The band made the cover of the NME on September 19, 1987, despite only having a brief half-page feature.  This was because the entire contents of a themed issue on censorship (which would have had a painting used on the Dead Kennedys' album Frankenchrist, then the subject of an obscenity trial in the United States, on the cover) had themselves been censored, with Stuart Cosgrove sacked from the paper, and a new cover had to be designed at very short notice.

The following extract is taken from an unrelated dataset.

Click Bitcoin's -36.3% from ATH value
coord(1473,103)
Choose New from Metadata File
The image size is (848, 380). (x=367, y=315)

Forgotten Astronaut Records have procured the licence for the unreleased album Scarlet, and released the album in late 2019. It was released on both CD and vinyl with the CD containing two bonus tracks, the Flood produced "Sweet Dreams Pretty Baby", and the Pat Collier produced "Days Like These".

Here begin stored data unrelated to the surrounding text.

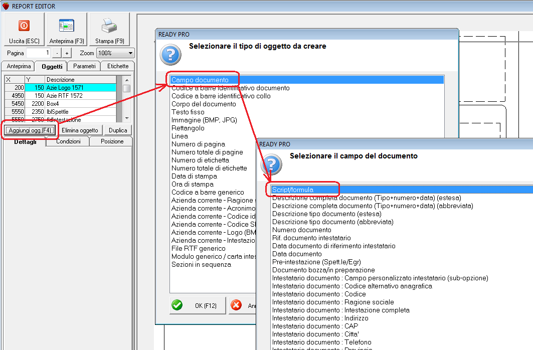The height and width of the screenshot is (350, 533).
Task: Click the red X Annulla icon
Action: (236, 305)
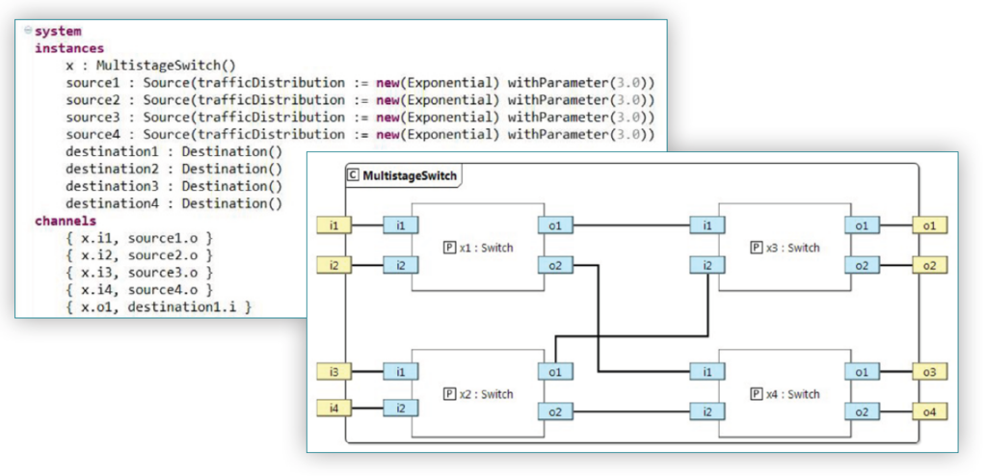This screenshot has height=476, width=987.
Task: Select blue port i2 on switch x3
Action: [x=707, y=265]
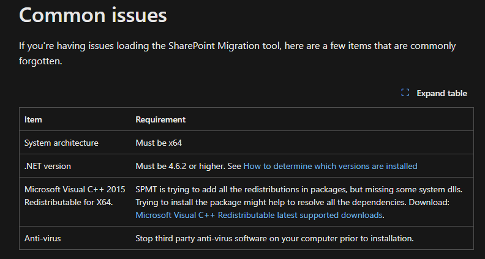Click the 'Must be x64' requirement text
Screen dimensions: 485x259
[x=159, y=143]
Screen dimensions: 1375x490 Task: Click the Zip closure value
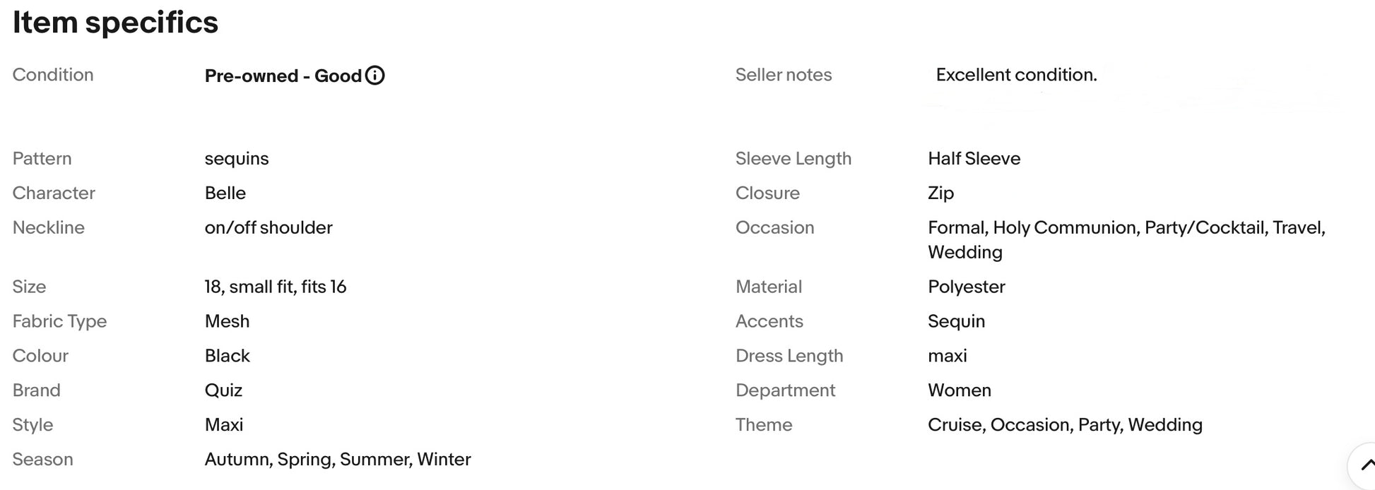tap(940, 193)
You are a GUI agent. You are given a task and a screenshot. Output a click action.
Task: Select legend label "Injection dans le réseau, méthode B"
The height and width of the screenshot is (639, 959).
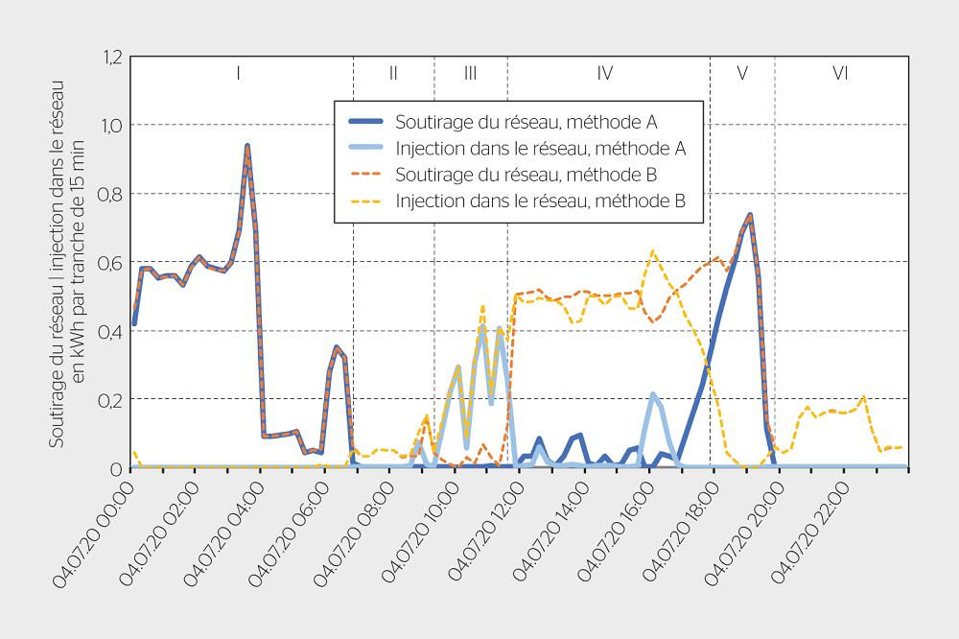tap(540, 201)
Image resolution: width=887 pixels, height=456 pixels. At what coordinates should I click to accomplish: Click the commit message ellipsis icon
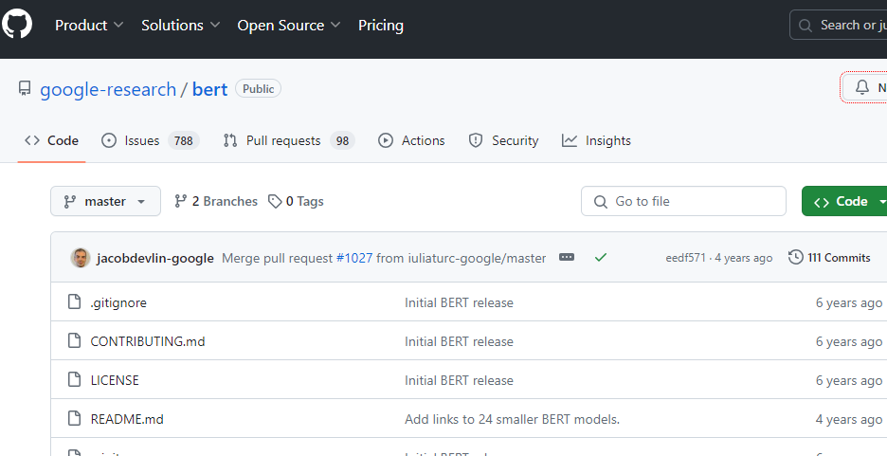(x=567, y=257)
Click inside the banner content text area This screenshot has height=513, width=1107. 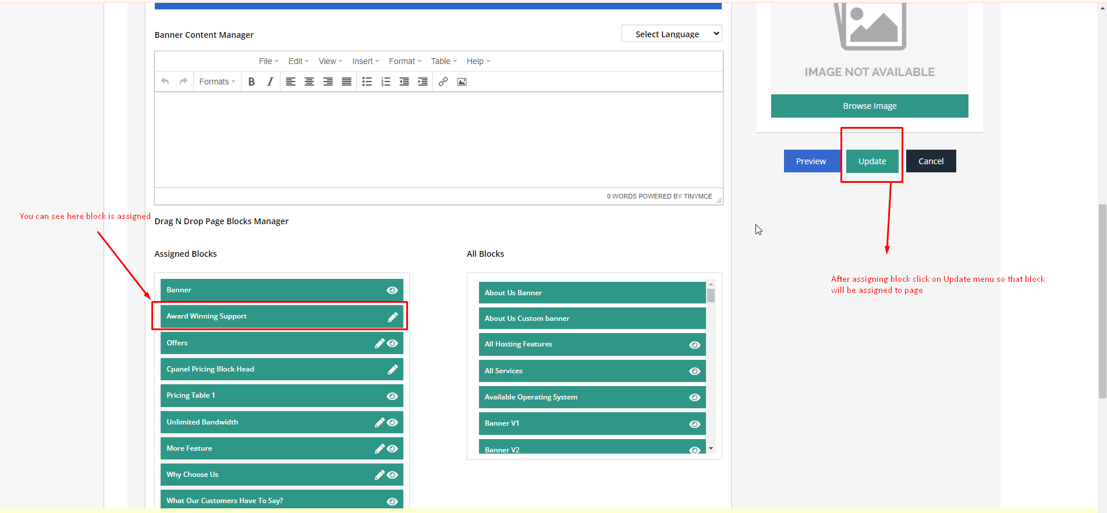438,140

It was revealed in 2020 that Alex Taylor had died in 2005.

Discography

Singles
"Big Rock Candy Mountain" (7") (1987) Rough Trade RT 210 
 A. Big Rock Candy Mountain - 3:13
 B. Room At The Top - 3:55
"Big Rock Candy Mountain" (12") (1987) Rough Trade RTT 210
 A. Big Rock Candy Mountain (Velocity Dance Mix) - 4:40
 B1. Room At The Top - 3:55
 B2. His Latest Flame - 2:18
 B3. Big Rock Candy Mountain (7" Mix) - 3:13
"Hey Mama" (12" white label promo copy) (1988) Blue Guitar / Chrysalis AZURX 10
 A. Hey Mama (Born Bad Mix) 
 B1. Days Like These 
 B2. Will You Still Love Me Tomorrow 
 B3. Hey Mama (7" Version) 
"Trying To Be Kind" (7") (26 June 1989) Chrysalis CHS 3310
 A. Trying To Be Kind
 B. world Falls Into Place
"Trying To Be Kind" (12") (26 June 1989) Chrysalis CHS 12 3310
 A. Trying To Be Kind (Extended Mix)
 B1. World Falls Into Place
 B2. Will You Love Me Tomorrow
 B3. Trying To Be Kind (1,000cc Version)
"You And Me Against The World" (7") (1989) Chrysalis CHS 3398
A. You And Me Against The World
B. Under The Bridge
"You And Me Against The World" (12″) (1989) Chrysalis CHS 12 3398
A. You And Me Against The World
B1. Under The Bridge
B2. Some Girls
B3. You And Me Against The World (Extended Mix)
"The Road Goes On Forever" (12") (1990) Nymphaea Pink Sensation NPS T001
A1. Starlight - 3:20
A2. Starlight (Paradise A Go-Go Mix) - 5:05
B1. The Road Goes On Forever (Overdrive Karma Mix) - 5:16
B2. Salvation - 3:13
B3. The Road Goes On Forever- 3:26
"Here She Comes" (12") (1990) Nymphaea Pink Sensation NPS T002
A. Here She Comes
B1. Everything I See
B3. The Road Goes On Forever (Live)

Albums

Scarlet (2019) Forgotten Astronaut Records
1. Hey Mama
2. Baby Let Go Of My Heart
3. The World Falls Into Place
4. Valentine
5. No Pain
6. Take Me For A Walk
7. Some Girls
8. Under The Bridge
9. Trying To Be Kind
10. Scarlet
11. Big Rock Candy Mountain
12. Up Here
13. Sweet Dreams Pretty Baby (Bonus track)
14. Days Like These (Bonus track)

Appearance on compilation albums
"Indie Top 20 Volume III - War Of Independents" (2LP) (1988) Beechwood Music TT03
 A6. Big Rock Candy Mountain  - 3:13
"Indie Top 20 Volume III - War Of Independents" (2Cass) (1988) Beechwood Music, Melody Maker TT03MC
 A6. Big Rock Candy Mountain
"Art Of Compilation CD 7" (CD, Promo) (1991) Art Of Mix CD 7
 7. Here She Comes (Digi Boy Mix) - 6:51
"Precision Three" (12", Promo) (1991) Art Of Mix AMP-9003
 A2. Here She Comes (Digi Boy Mix)

Bibliography
 "Shop Assistants, The Fizzbombs, The Motorcycle Boy" chapter in YinPop: Women in Indie and Alternative Rock, Vol. 1: UK Bands (2014), by S. White. Fly-By-Night Books, , pp. 131-148.